I don't understand. Are you suggesting that Woody Allen should make a philosophical movie that seriously explores philosophical concepts and he is "absurd" for making it playful rather than deep?

I'm trying, but I'm not following from where your "Woody Allen is absurd" statement comes.

Steven Satak said...

He's a pedophile? Really? I tried to find information out there on the web, but just innuendo and accusations from which he successfully defended himself.

I don't care for his politics, his atheism, most of his body of work or his involvement with Mia Farrow's adopted daughter, but the young lady was of age when the relationship began and they are still married.

Why the pedophile crack?
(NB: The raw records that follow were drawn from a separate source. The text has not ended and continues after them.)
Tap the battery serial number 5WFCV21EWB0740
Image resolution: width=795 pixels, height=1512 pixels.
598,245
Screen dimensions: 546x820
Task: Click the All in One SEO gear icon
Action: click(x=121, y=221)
That's not like you, Stan.

Stan said...

Mia Farrow, Ronan Farrow and Dylan Farrow all seem to believe that Dylan was molested by Allen. And it's a fact that he's a friend of convicted child sex offender, Jeffrey Epstein. But it's also true that there was not enough material evidence to convict Allen in the case of 7 year old Dylan Farrow. So Allen must be considered innocent.

Still, the morality surrounding the entire affair including Soon Yi seems entirely lacking and the idea of Allen preaching morality to the world is absurd. From my perspective, everything about Allen seems absurd. Perhaps he is brilliant and a moral icon, worthy of foisting morality onto me; I don't find evidence for him to be so.

I do retract the pedophile comment, based on the lack of legal conviction; I do believe the Farrows over Allen, though it's based not on fact, but on perception of believability only.

Steven Satak said...

He does come across as morally vague and yes, it does seem absurd he's preaching to US about any morality he's stumbled across over the years.

It always seemed to me he followed 'Whatever I Want' as a moral code, one that changed to suit him willy-nilly.

That he should suddenly wake up to discover that there are moral truths which now correspond to his screwy internal compass is no surprise. He's older than dirt. He's had plenty of time for epiphany.